Court Ruling Underscores Urgent Need for NRC to Complete Action on Yucca Application
WASHINGTON, DC - The U.S. Court of Appeals for the District of Columbia Circuit today underscored the importance of the Nuclear Regulatory Commission's obligation to complete its review of the Department of Energy's license application for Yucca Mountain. The court's decision comes almost exactly one year after the NRC Atomic Safety Licensing Board denied the Department of Energy's motion to withdraw the Yucca Mountain repository licensing application. The Energy and Commerce Committee is investigating the administration's decision-making process to terminate the Yucca Mountain nuclear repository.
The three judges, all in concurrence, each highlighted the importance of the NRC in the case involving the termination of the Yucca Mountain nuclear repository. Chief Judge Sentelle's ruling states, "The NWPA set forth a process and schedule for the siting, construction, and operation of a federal repository for the disposal of spent nuclear fuel and high-level radioactive waste. At this point in that process, the DOE has submitted a construction license application for the Yucca Mountain repository and the Commission maintains a statutory duty to review that application."
Judge Brown went on to write, "It is arguable the NRC has abdicated its statutory responsibility under the NWPA." Judge Kavanaugh also weighed in on the importance of the NRC in this debate, writing, "(T)he President does not have the final word in the Executive Branch about whether to terminate the Yucca Mountain project. For now, therefore, the ball in this case rests in the Executive Branch not with the President, but rather with the Nuclear Regulatory Commission."
In response to the court's decision, Energy and Commerce Committee Chairman Fred Upton (R-MI) and Environment and the Economy Subcommittee Chairman John Shimkus (R-IL) released the following statement:
"The court's decision underscores the urgency for the NRC to complete action on the Yucca repository licensing application. With Commissioner Ostendorff set for another term, the NRC must now come together and finalize its vote on the Atomic Safety Licensing Board's ruling that DOE cannot withdraw Yucca's application. The Obama administration has already chosen to squander $15 billion; decades of scientific research and bipartisan collaboration hang in the balance, and taxpayers remain on the hook for billions of dollars more in future liability claims.

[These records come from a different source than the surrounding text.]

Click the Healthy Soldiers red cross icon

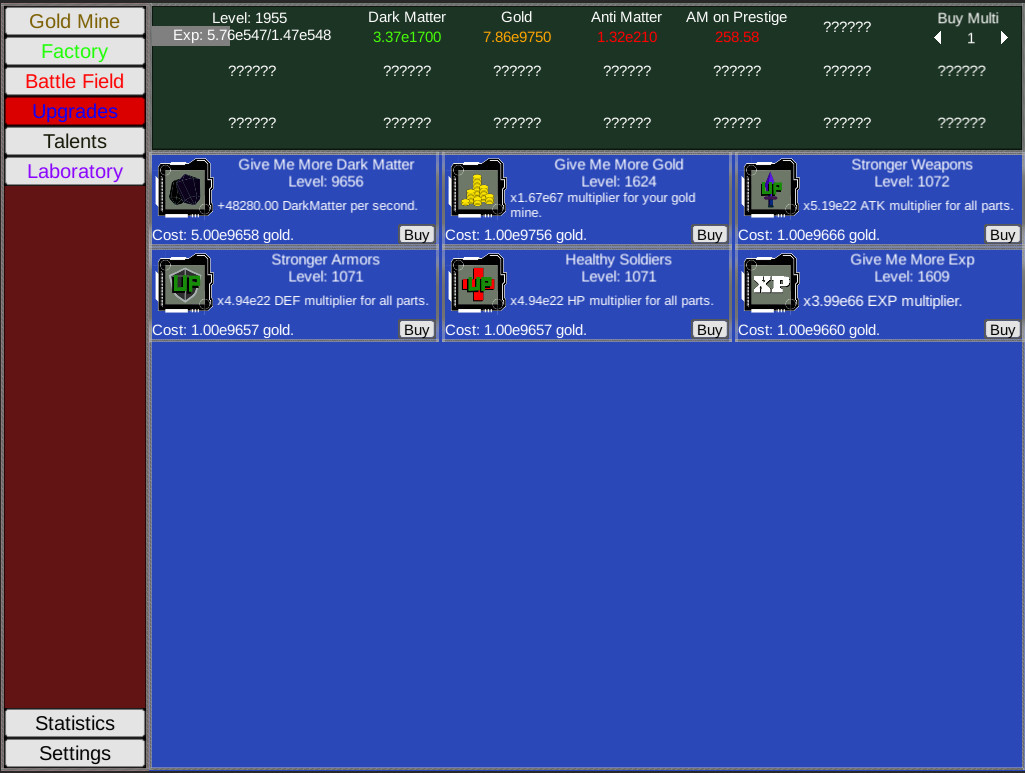(x=477, y=284)
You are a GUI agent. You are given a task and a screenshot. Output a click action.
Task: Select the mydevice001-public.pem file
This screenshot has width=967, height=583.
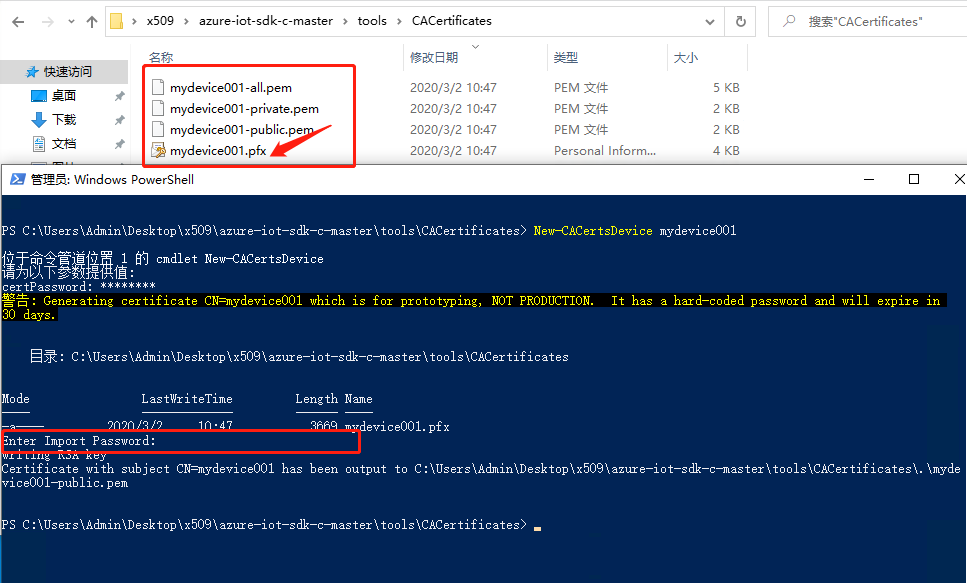click(241, 130)
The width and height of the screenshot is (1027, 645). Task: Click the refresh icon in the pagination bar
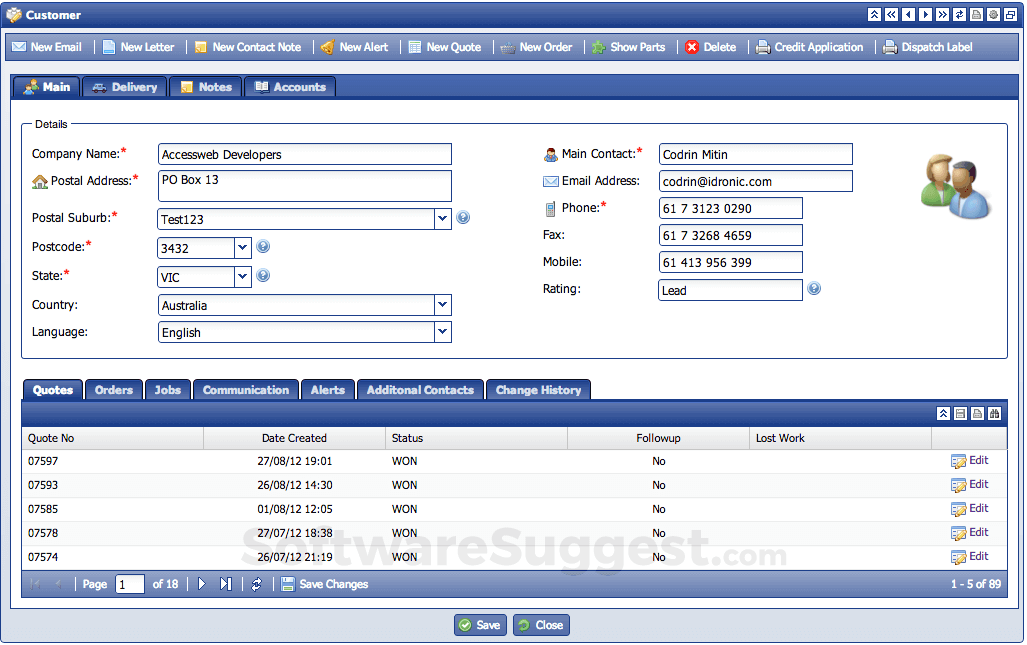pos(256,584)
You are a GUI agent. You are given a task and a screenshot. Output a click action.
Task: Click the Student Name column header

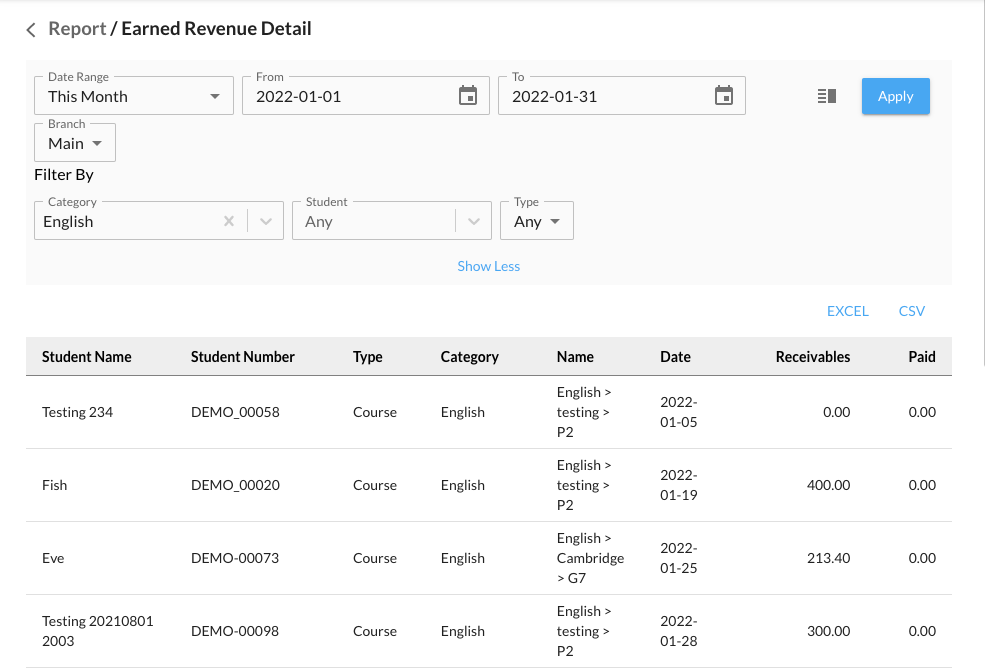click(87, 357)
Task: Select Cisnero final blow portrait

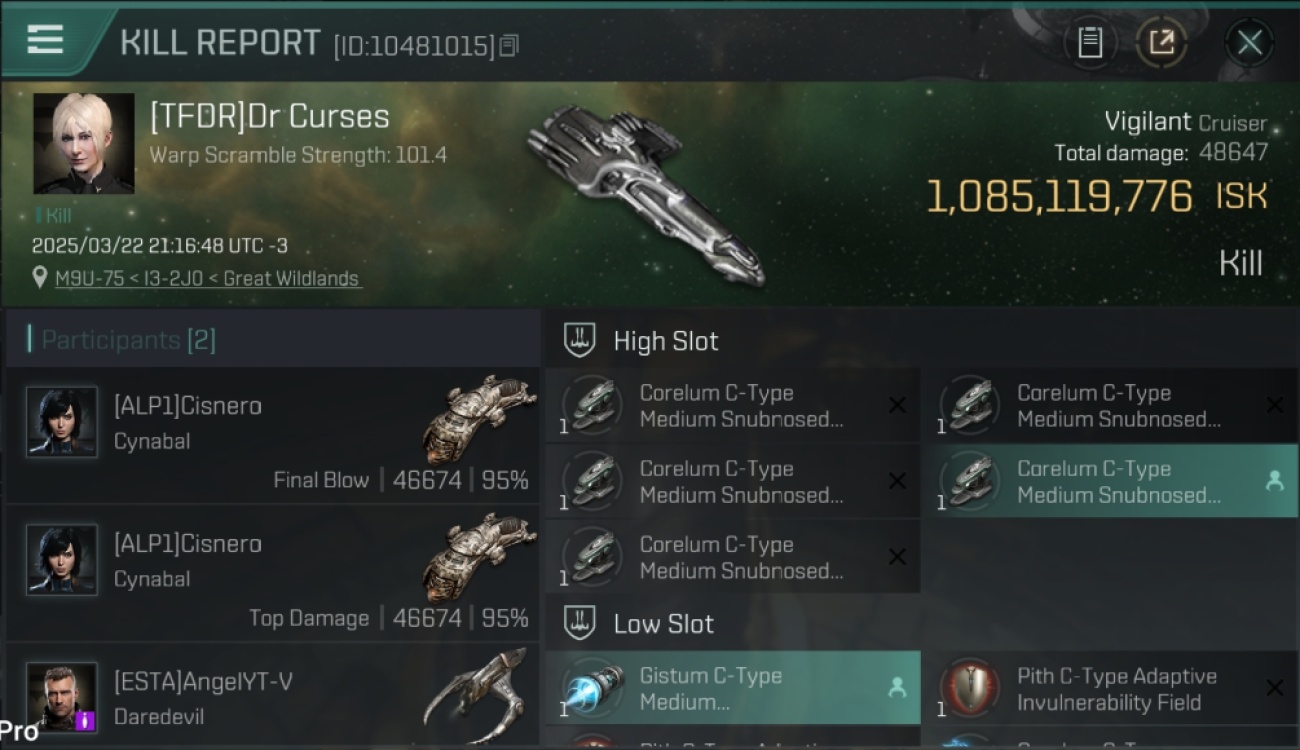Action: 62,422
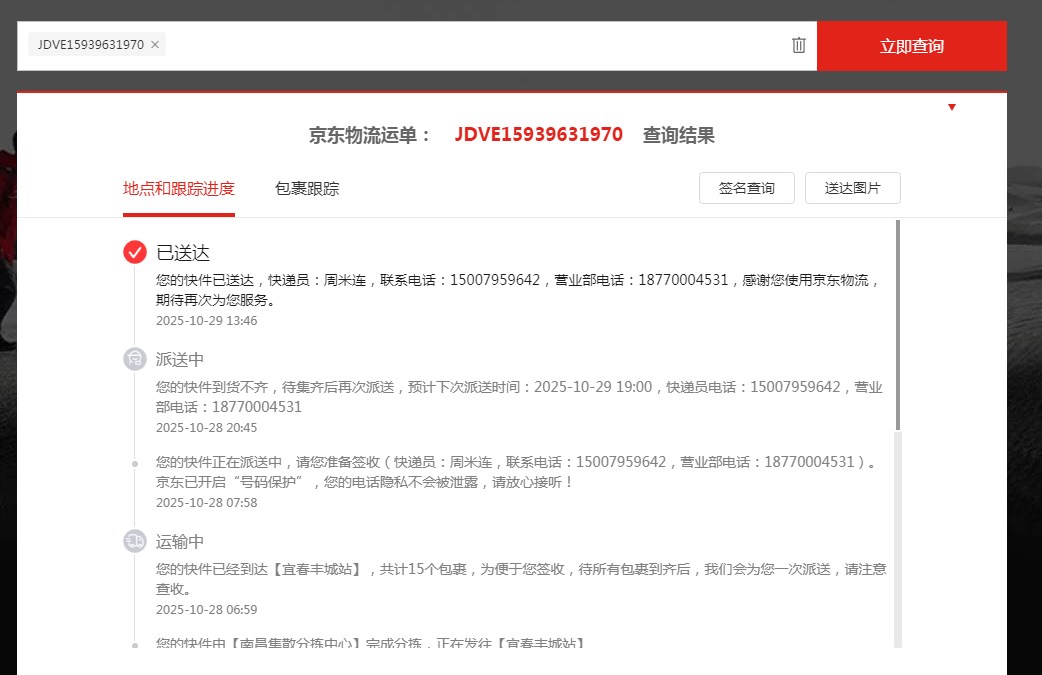Screen dimensions: 1042x675
Task: Focus the empty tracking number input area
Action: click(x=470, y=45)
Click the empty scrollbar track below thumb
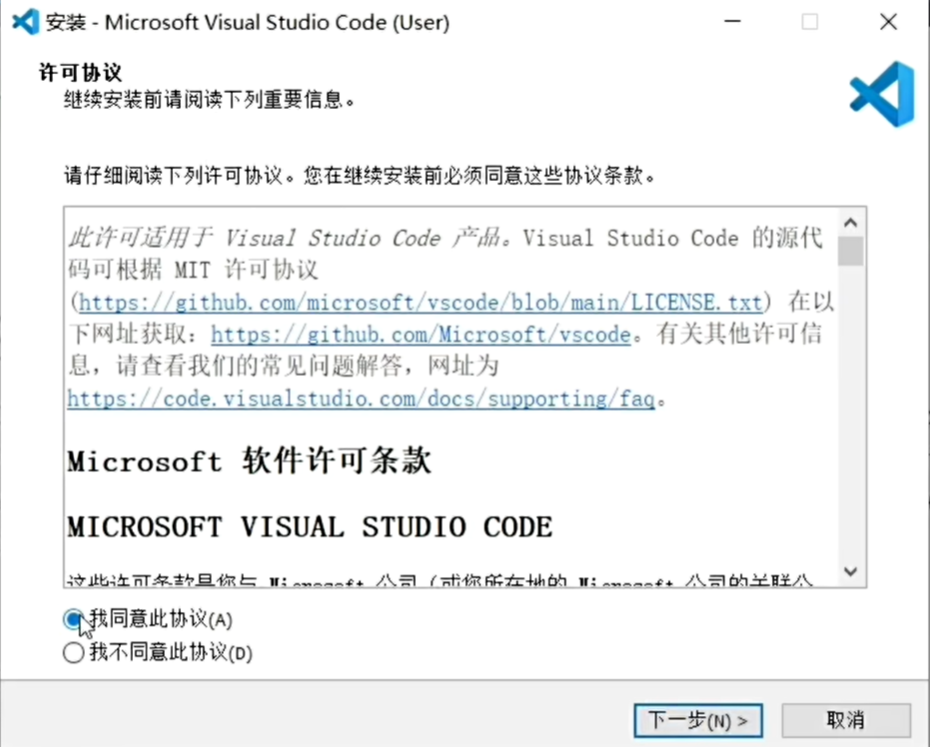 851,412
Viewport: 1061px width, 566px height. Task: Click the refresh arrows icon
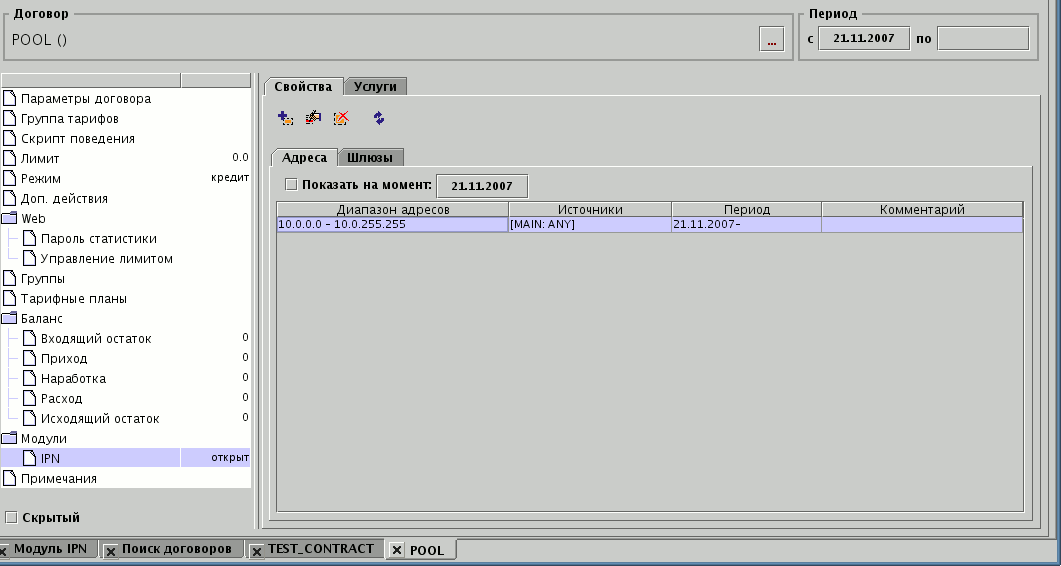pyautogui.click(x=378, y=119)
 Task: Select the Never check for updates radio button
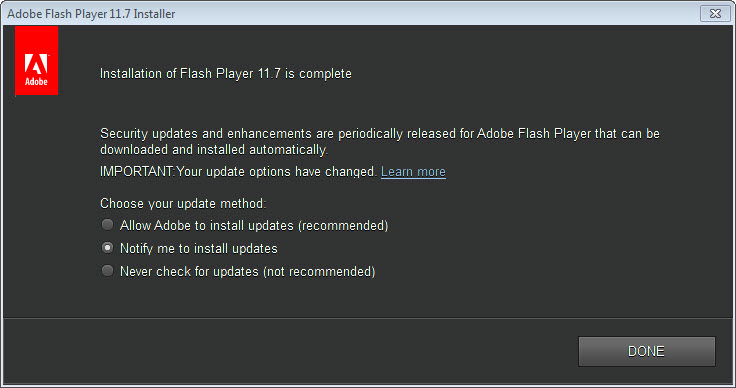point(107,271)
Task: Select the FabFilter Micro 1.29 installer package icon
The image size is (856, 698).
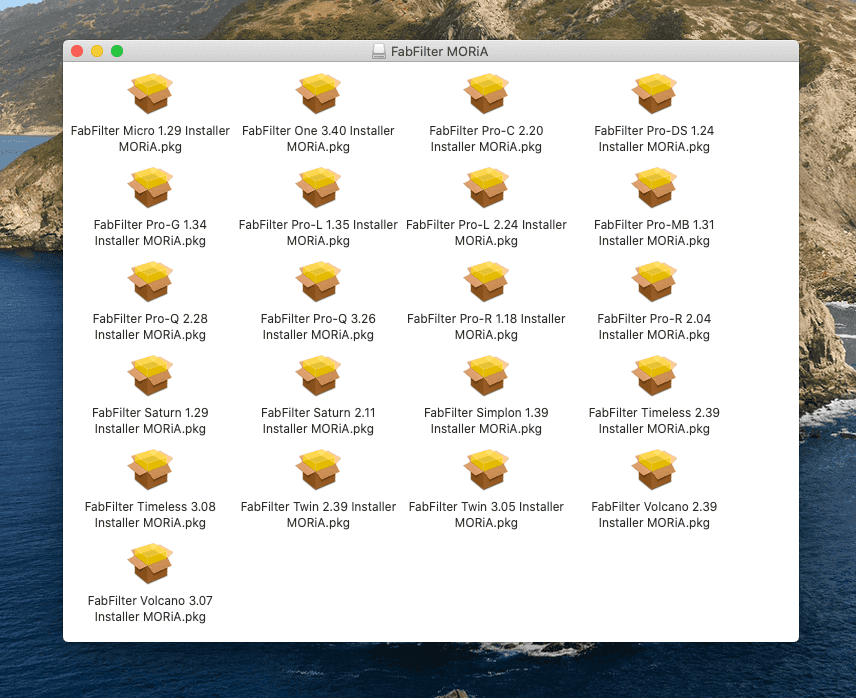Action: coord(150,94)
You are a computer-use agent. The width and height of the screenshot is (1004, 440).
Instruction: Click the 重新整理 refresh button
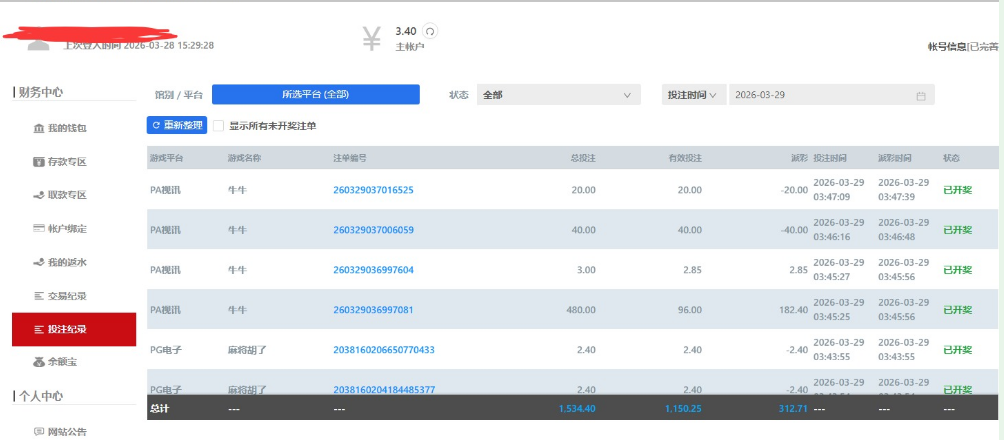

Chairman Jaczko's politically motivated efforts to manipulate and steamroll this process, brought to light by the NRC Inspector General and career scientists, will no longer be tolerated. It's time for the NRC to get back to work and complete its job."
The court's decision comes a week after the Environment and the Economy Subcommittee held a hearing with staff from the Nuclear Regulatory Commission responsible for the scientific and technical evaluation and review of DOE's Yucca Mountain license application. The NRC Inspector General recently released a report that exposed gross manipulation on behalf of the agency's leadership to influence the career staff's review process. The staff testimony reaffirmed the findings of the IG report, citing specific instances of how their decades of work had been deliberately suppressed.
Background: The development of the Yucca repository has been a costly and lengthy process. The Government Accountability Office estimates that more than $15 billion has been spent on the Yucca Mountain repository since 1983, $10 billion of which has been directly collected from the public's electric bills. The Yucca project was nearing the finish line with DOE's submission of a construction license application in June of 2008, which NRC docketed for review in September 2008 and was scheduled to decide within three years (September 2011) or seek a one-year extension.
During a recent hearing, witnesses revealed that Energy Secretary Steven Chu simply ignored the technical components of the Yucca Mountain nuclear repository when withdrawing the project's license application. A recent Government Accountability Office report also found "social and political opposition to a permanent repository, not technical issues, is the key obstacle." GAO also found termination will add to taxpayer burdens, by increasing the substantial liability costs for DOE's failure to take custody of spent nuclear fuel. These costs presently amount to $15.4 billion if Yucca were to open as planned in 2020 and will increase by an estimated $500 million for each year delay after that.